Re: SolrCloud Tomcat configuration: problems and doubts.

2012-11-06 Thread Luis Cappa Banda
Forward to solr-user mailing list. We forgot to reply to it, :-/

2012/11/5 Luis Cappa Banda luisca...@gmail.com

 Hello, Mark!

 I´ve been testing more and more and things are going better. I have tested
 what you told me about -Dbootstrap_conf=true and works fine, but the
 problem is that if I include that application parameter in every Tomcat
 instance when I deploy all Solr servers each one load again all solrCore
 configurations inside Zookeeper.

 It should exists something like a Tomcat master server which only has the
 following parameters that defines the basic SolrCloud configuration:

 JAVA_OPTS=-DzkHost=127.0.0.1:9000 -DnumShards=2 -Dbootstrap_conf=true

 Then the other Tomcat servers should have only:

 JAVA_OPTS=-DzkHost=127.0.0.1:9000


 However, I think that is not the best way to procceed. We are at 2012,
 it´s the end of the world - God (well, one of them) is angry and attacks my
 Production environment. Imagine that all servers go down and a Monit
 service restarts them alleatory. Maybe one common Tomcat server finishes
 it´s startup faster than the named Tomcat master server, so those SolrCloud
 configuration parameters won´t be loaded at first. That´s a problem.

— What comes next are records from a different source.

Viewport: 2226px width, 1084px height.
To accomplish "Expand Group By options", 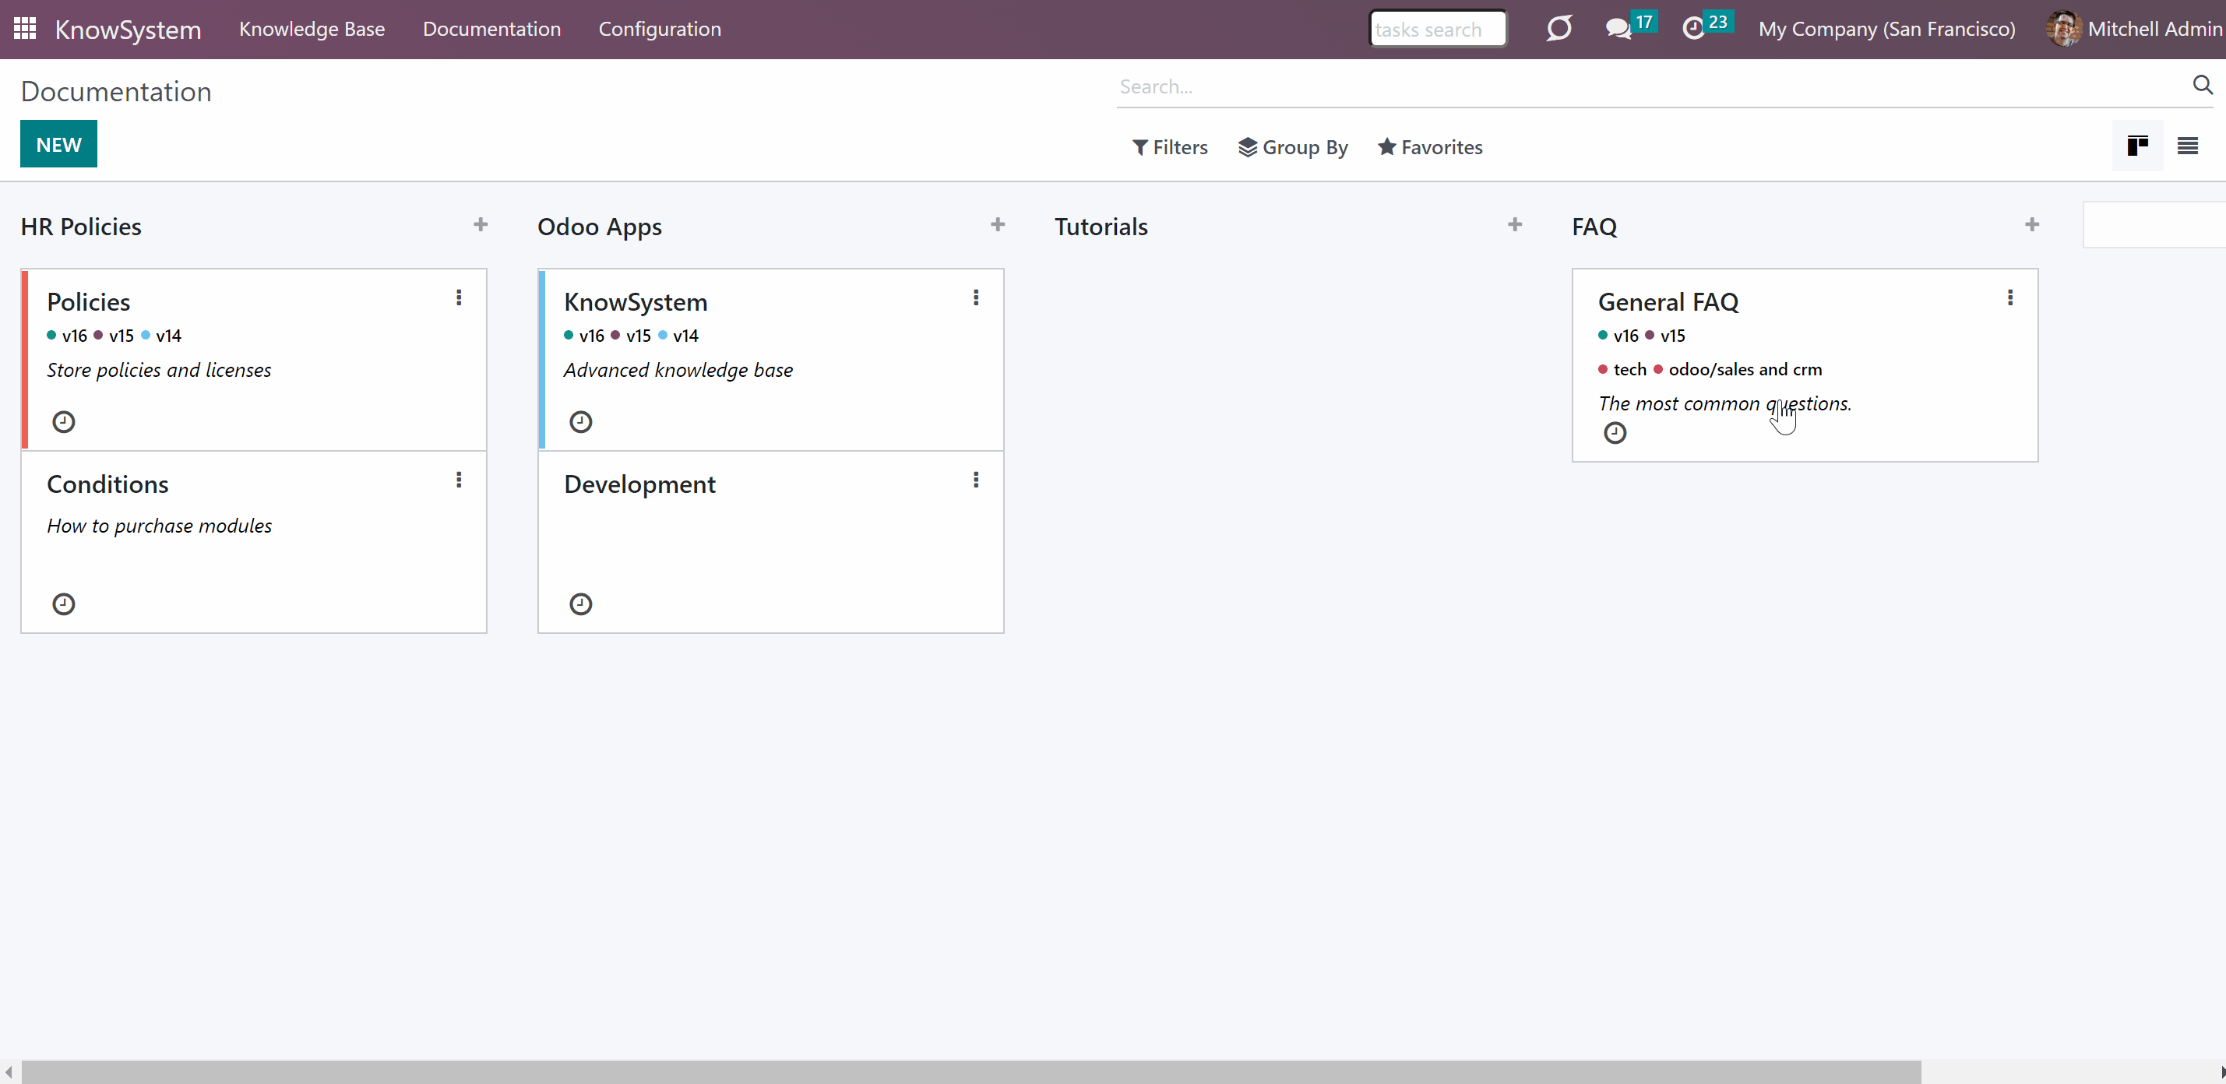I will coord(1293,147).
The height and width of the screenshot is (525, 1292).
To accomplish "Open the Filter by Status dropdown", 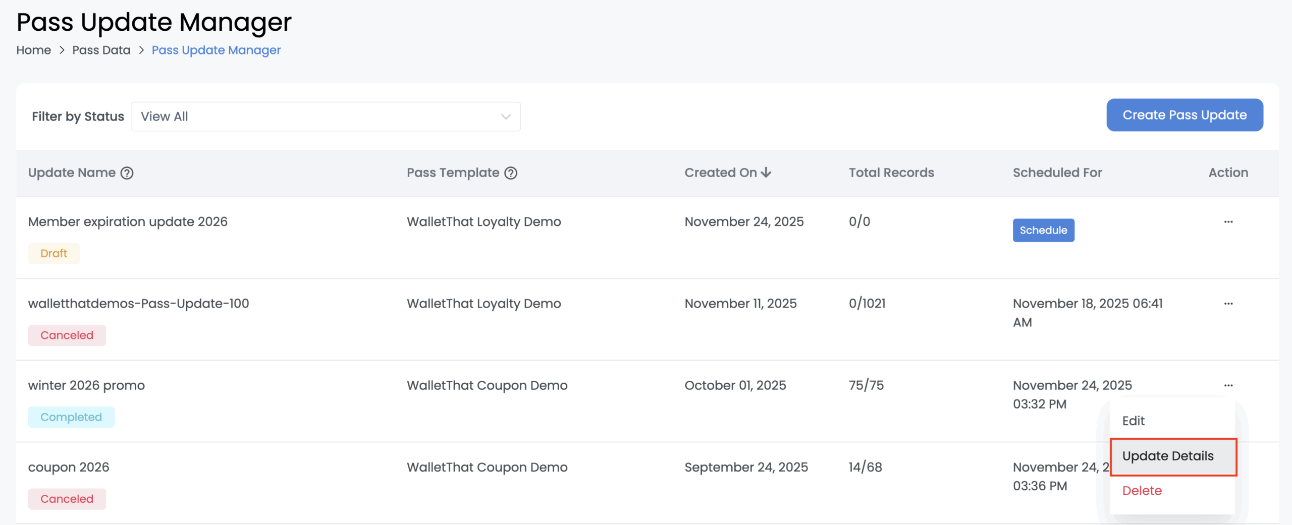I will pyautogui.click(x=326, y=116).
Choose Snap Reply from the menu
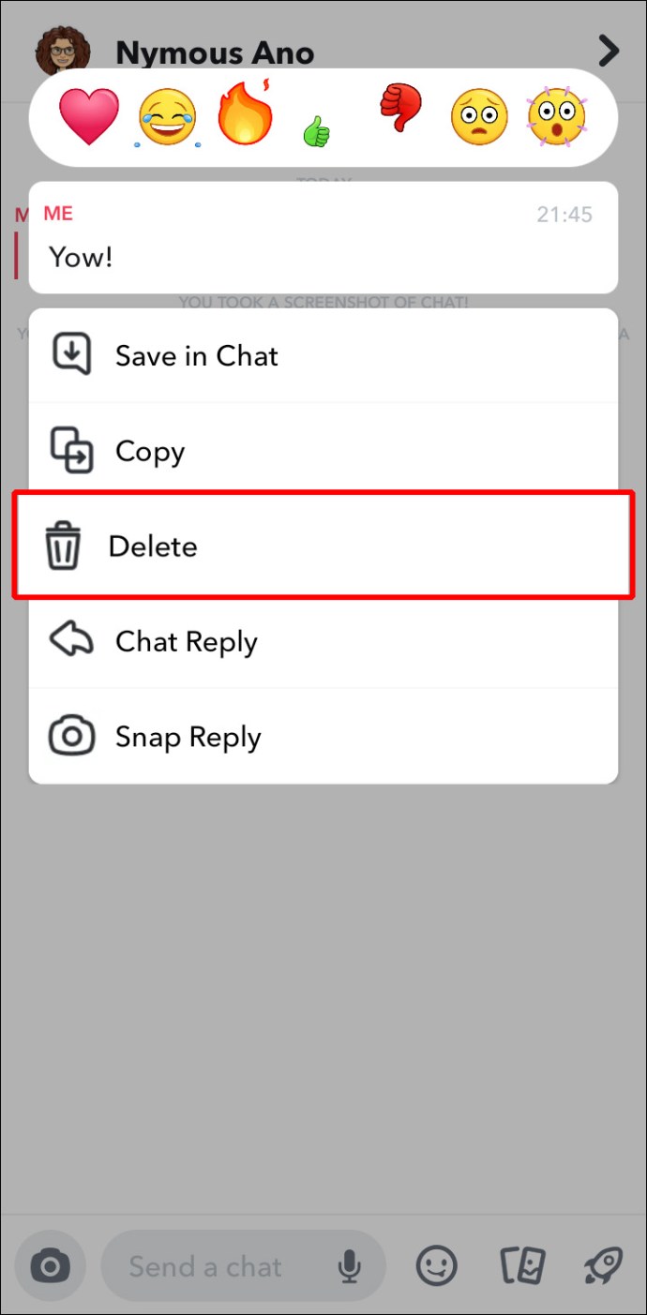This screenshot has width=647, height=1315. 324,737
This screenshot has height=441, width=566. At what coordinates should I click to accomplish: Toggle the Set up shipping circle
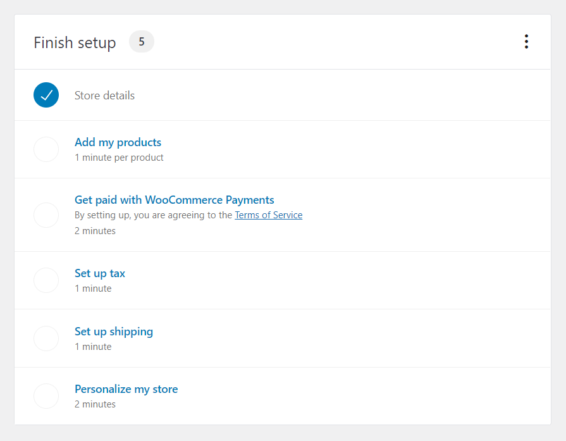coord(46,339)
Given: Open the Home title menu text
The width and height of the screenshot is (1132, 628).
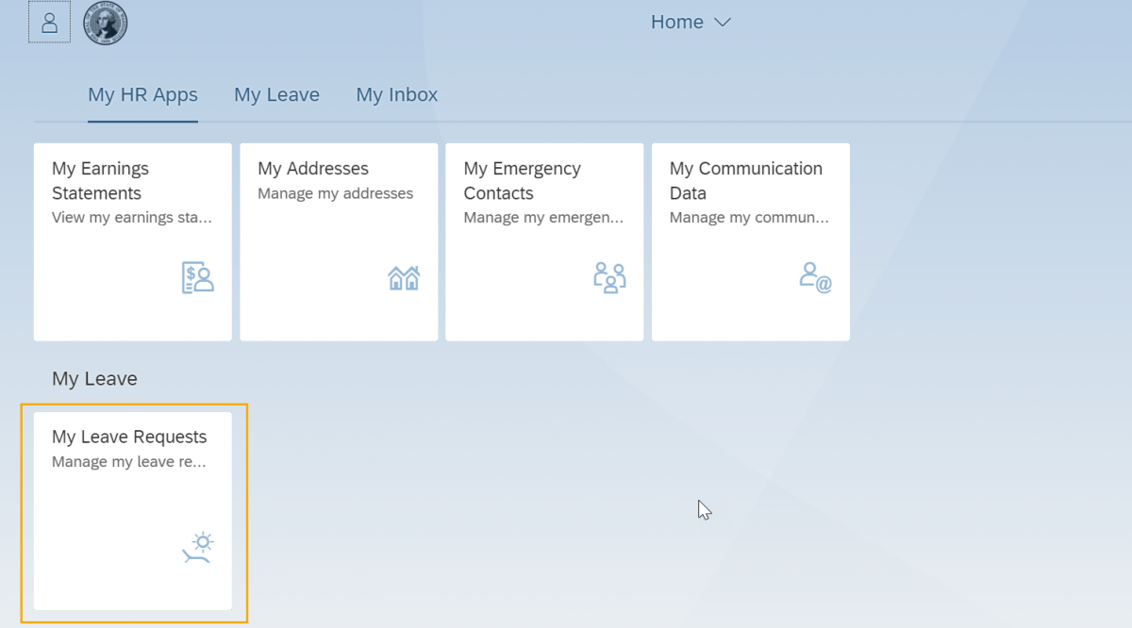Looking at the screenshot, I should [x=676, y=23].
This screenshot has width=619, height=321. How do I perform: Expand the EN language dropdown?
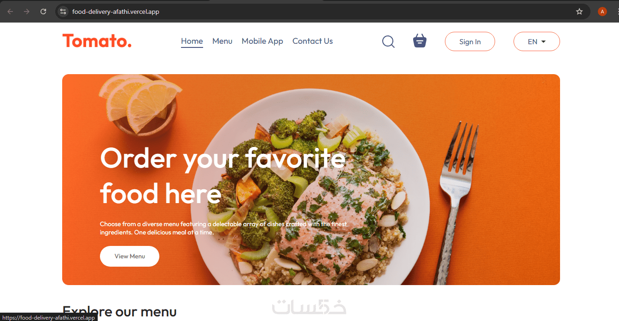[x=537, y=41]
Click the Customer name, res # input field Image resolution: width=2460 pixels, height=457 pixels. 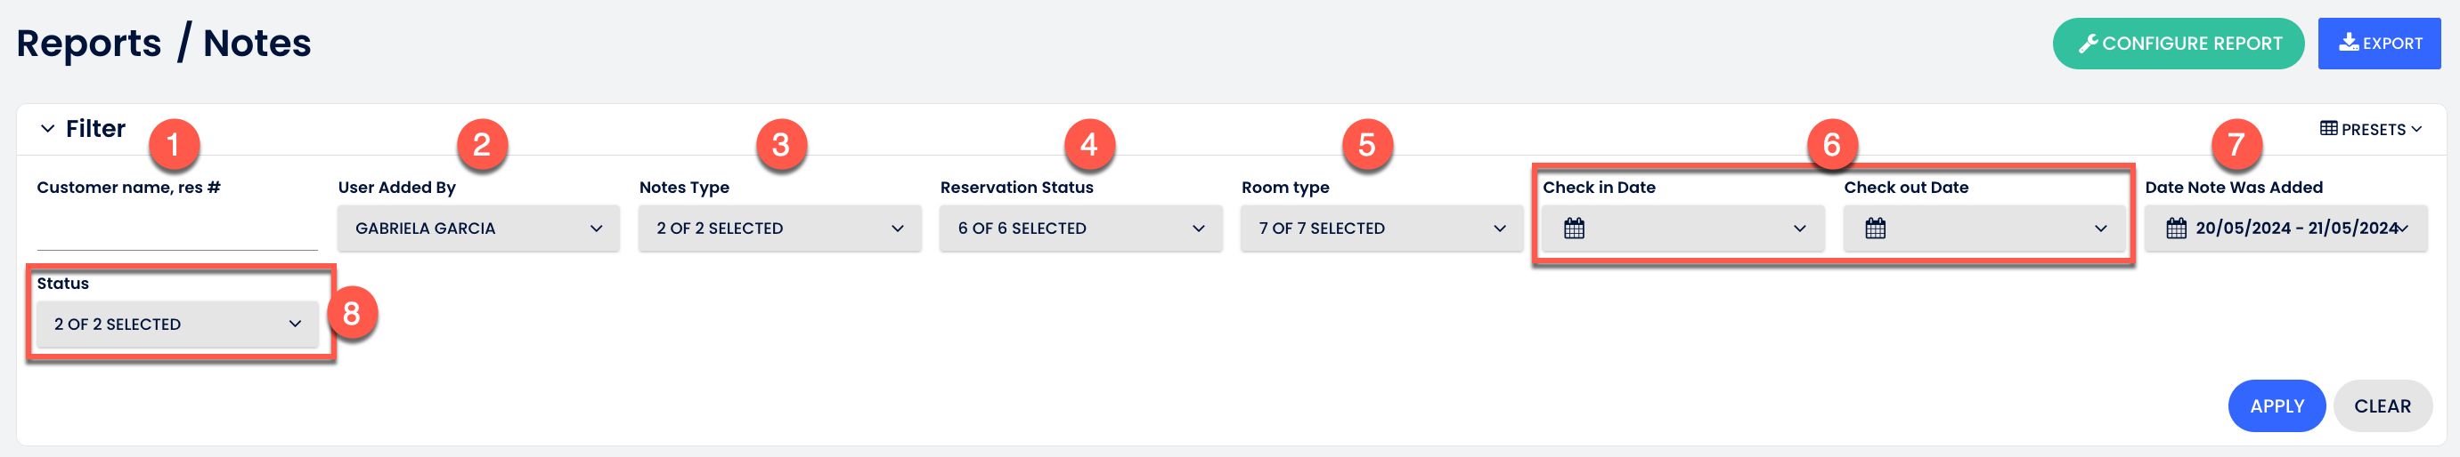tap(178, 228)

 One posibility is to write a simple script to be executed in every Tomcat
 launch execution that consists on something like:

  I´m the first Tomcat and I´m launching! I´ll write a
 solrcloud.config.lock file in a well-known path (or maybe into Zookeeper)
 to announce the other Tomcats that I´ll start to load SolrCloud
 configuration files into Zookeeper. I am the Tomcat master server, so I´ll
 load* JAVA_OPTS=-DzkHost=127.0.0.1:9000 -DnumShards=2
 -Dbootstrap_conf=true* .

  I´m a second Tomcat and I´m launching! First I check if any
 solrcloud.config.lock file exists. If exists, I simple load *
 JAVA_OPTS=-DzkHost=127.0.0.1:9000* 


 And so on.



 I don´t like too much this solution because it´s not elegant and it´s very
 ad-hoc, but it works. What do you think about it? I´ve just started with
 SolrCloud four or five days ago and maybe I forget something that could
 solve this problem.

 Thank you very much, Mark.

 Regards,

 Luis Cappa.



 2012/11/3 Mark Miller markrmil...@gmail.com

 On Fri, Nov 2, 2012 at 9:05 AM, Luis Cappa Banda luisca...@gmail.com
 wrote:
  Hello, Mark!
 
  How are you? Thanks a lot for helping me. You were right about
 jetty.host
  parameter. My fianl test solr.xml looks like:
 
cores adminPath=/admin/cores defaultCoreName=items_en
  host=localhost hostPort=9080 hostContext=items_en
  core name=items_en instanceDir=items_en /
/cores
 
 
  I´ve noticed that 'hostContext' parameter was also required, so I
 included
  it.

 It should default to /solr if you don't set it - it is there in case
 you deploy to a different context though.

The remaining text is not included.